8

I have never known there to be a difference, until stumbling upon Papa John's extras menu where pepperoncini is listed separately from banana peppers.

When shopping, usually I find the names to be interchangeable. For example, if you go to Subway here in the US and ask for pepperoncini or banana peppers, the sandwich maker will grab the same vegetable.

What is the difference then, if there is any?

5

I find them to be quite different, actually.

The pickled banana peppers you find at sandwich and salad bars are usually cut in rings. They have a sour but quite sweet flavor that I like a lot. I don't usually define these as being "hot" at all. They have thicker flesh than pepperoncinis.

Banana peppers in bowl

I could eat these things all day. They have a really pronounced flavor, too, that often overpower any other flavors in a dish.

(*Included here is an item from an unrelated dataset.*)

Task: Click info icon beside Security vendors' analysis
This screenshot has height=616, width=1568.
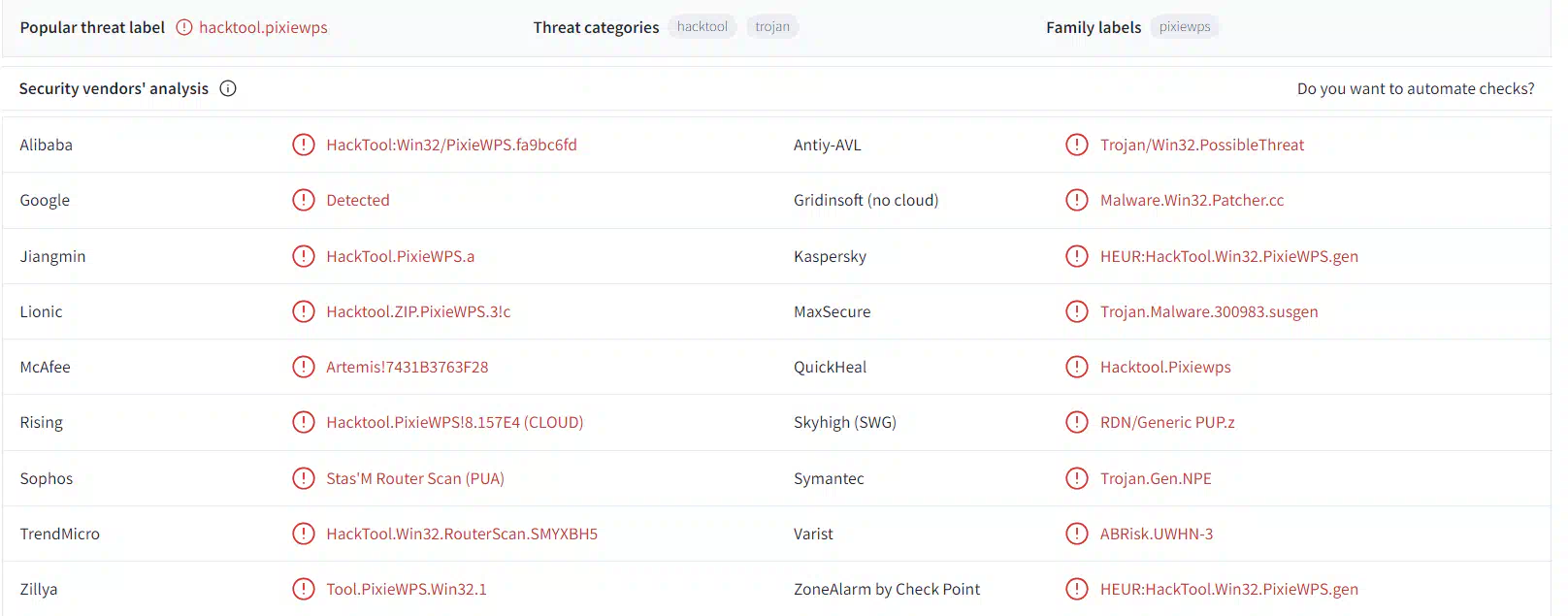Action: pos(228,88)
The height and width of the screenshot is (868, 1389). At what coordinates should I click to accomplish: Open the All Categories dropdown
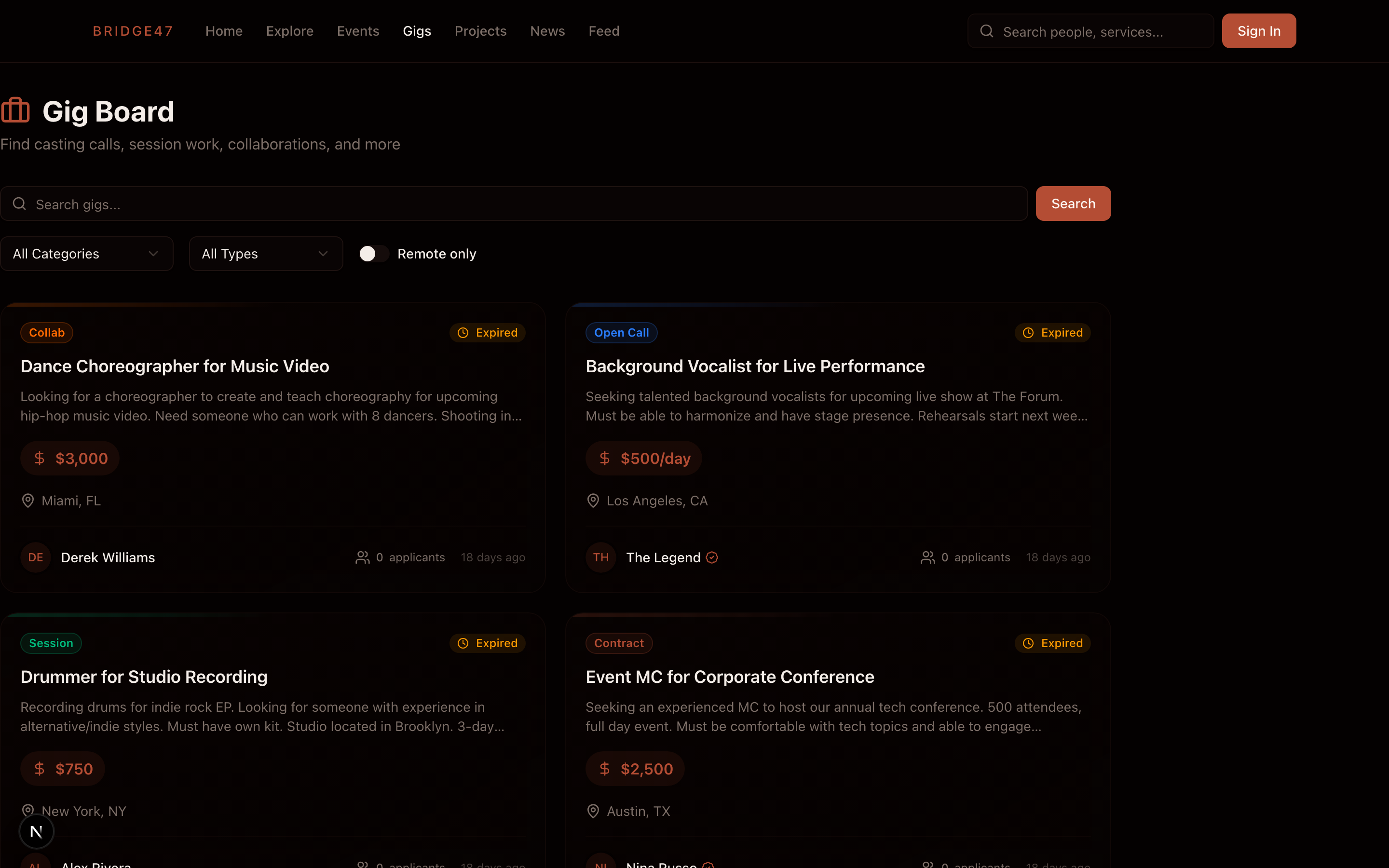click(x=87, y=254)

On the other side, you have pepperoncinis... These I also will eat but I don't find them to be nearly as sweet as banana peppers. They also seem to be more bitter. I nearly always find them served whole, often in a salad (as you find at Olive Garden) or with a pizza.

Pepperoncini peppers

The descriptions of them here seem to corroborate my feelings:

Banana Peppers:

  • Have a heat level ranging from 0 to 500 SHU
  • The skin is often smoother and thicker
  • The end edge is pointier
  • The taste is mild, sweet, and tangy.

Pepperoncini:

  • Have a heat level ranging from 100 to 500 SHU
  • The skin is often wrinkled and thinner
  • The edge is more bulbous
  • The taste is also mild and sweet, but slightly tangier and a little bit more bitter.

My guess is that Subway only has one or the other (banana peppers, it's pretty obvious to me and what they also say on their website) but they know that people tend to use the terms interchangeably, so they don't argue with you when you ask them for "pepperoncini" and all they have are banana peppers. They reach for "the same vegetable" because they only have the one.

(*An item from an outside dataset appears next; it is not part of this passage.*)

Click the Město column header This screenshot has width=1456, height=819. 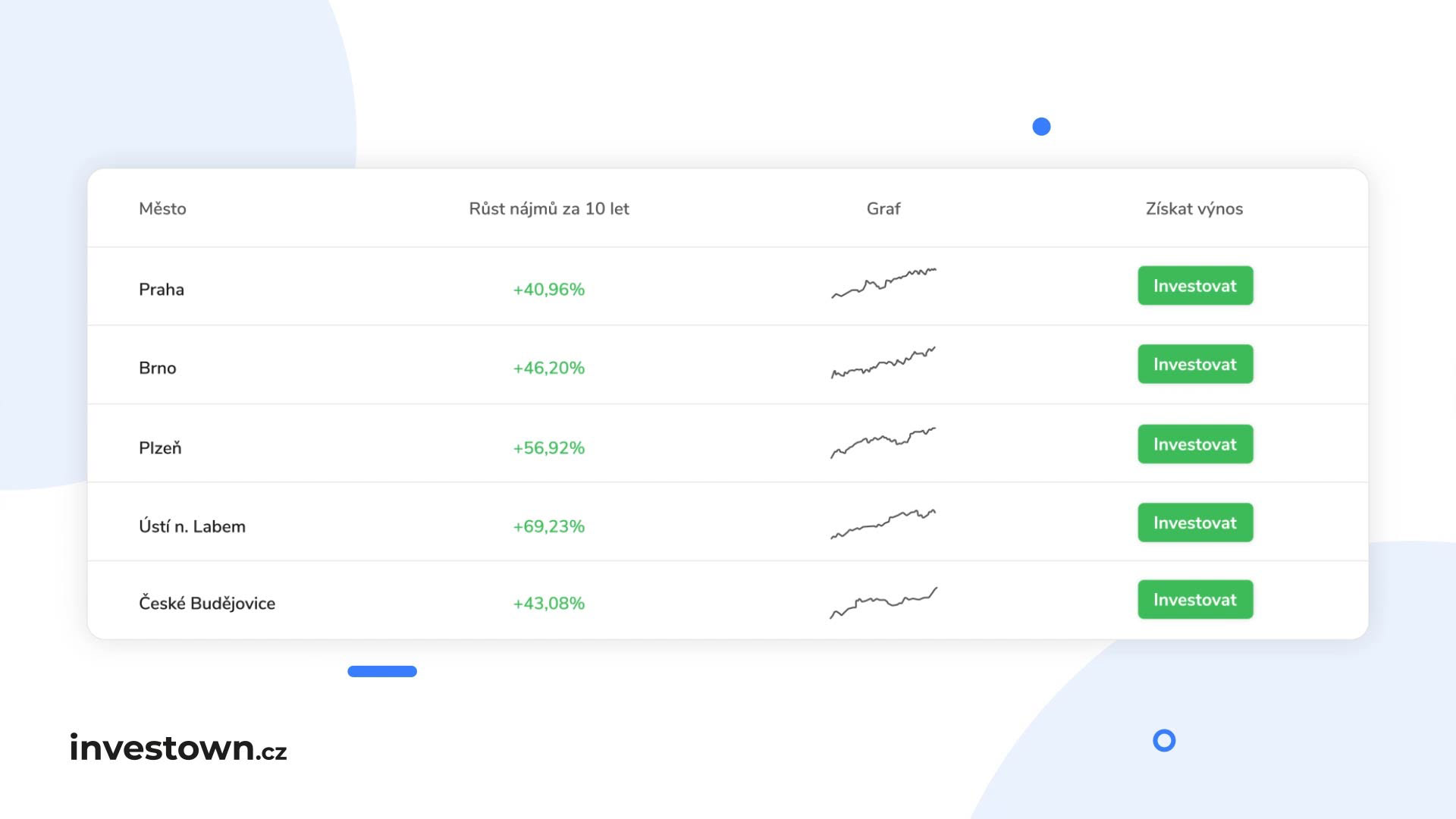[162, 209]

Papa Johns offers both, which is why they have both on the menu. If you ask for one pizza with one half with one and the other half with the other, you will get two different things... though based on their website, you can get banana peppers as a topping while you get pepperoncini as an "extra" meaning it's not cooked onto the pizza, it's served on the side. If you asked, they'd likely be willing to do put the pepperoncini on the pizza but it's not their standard practice.

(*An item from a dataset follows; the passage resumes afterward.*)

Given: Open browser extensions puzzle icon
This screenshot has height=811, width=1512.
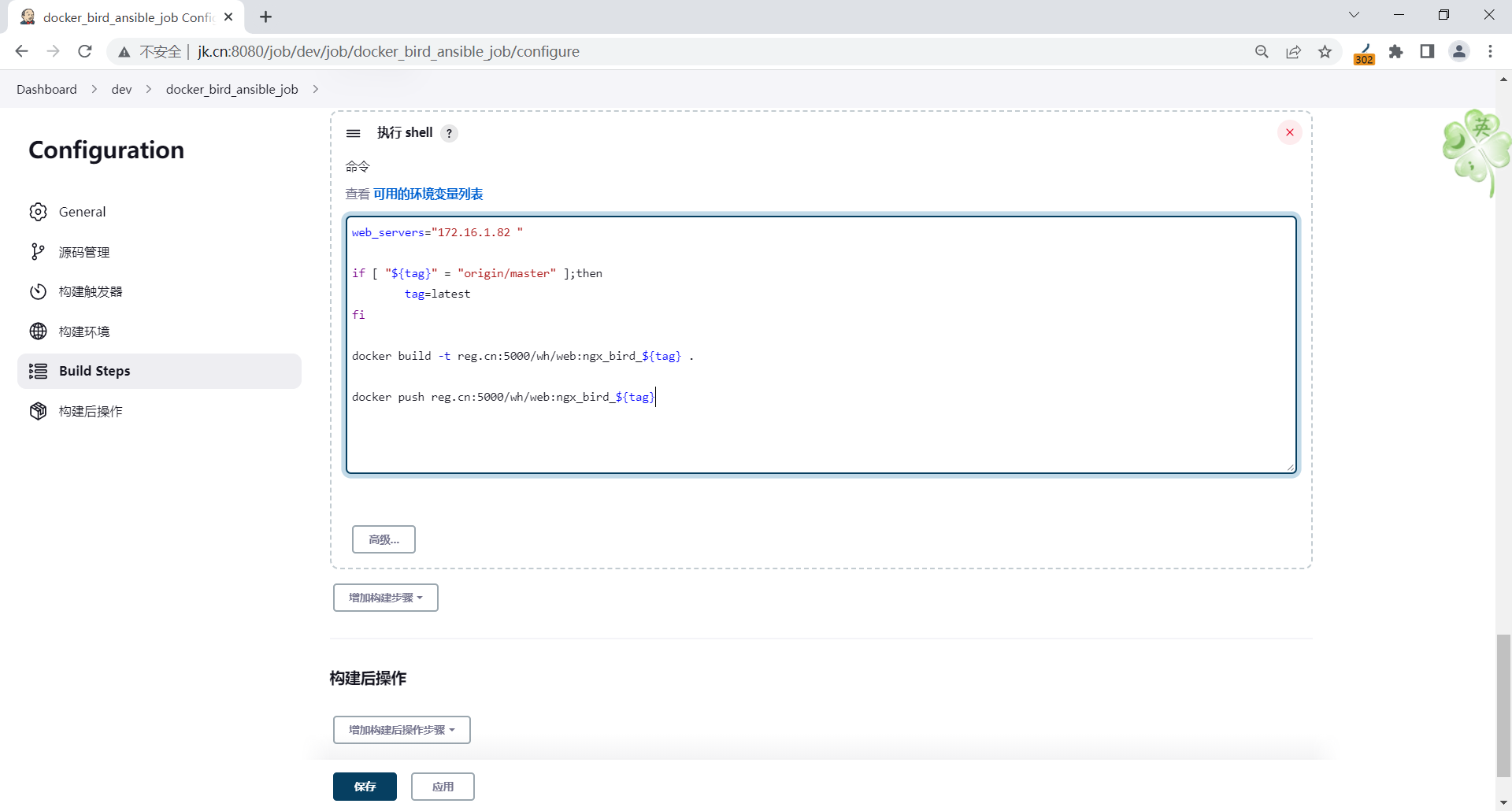Looking at the screenshot, I should point(1396,52).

Possibly worth noting that I'm pretty sensitive to bitter flavors, which may explain why I can tell more of a difference between the two.

  • 1
    BTW, these two peppers are very different if you get them fresh. Banana peppers are long, skinny, and very fruity. Pepperoncini are small, darker, wrinkled and distinctly bitter. It's the pickling process that makes them taste and look almost the same. – FuzzyChef Oct 13 '17 at 19:39
0

There isn't much of a difference really, they are distinct varieties but they look very similar, taste very similar and have a similar heat level so you'd be forgiven for thinking they are the same. Pepperoncini peppers are slightly hotter than banana peppers overall and you can tell them apart - pepperoncinis are wrinklier than banana peppers, which have pointier ends.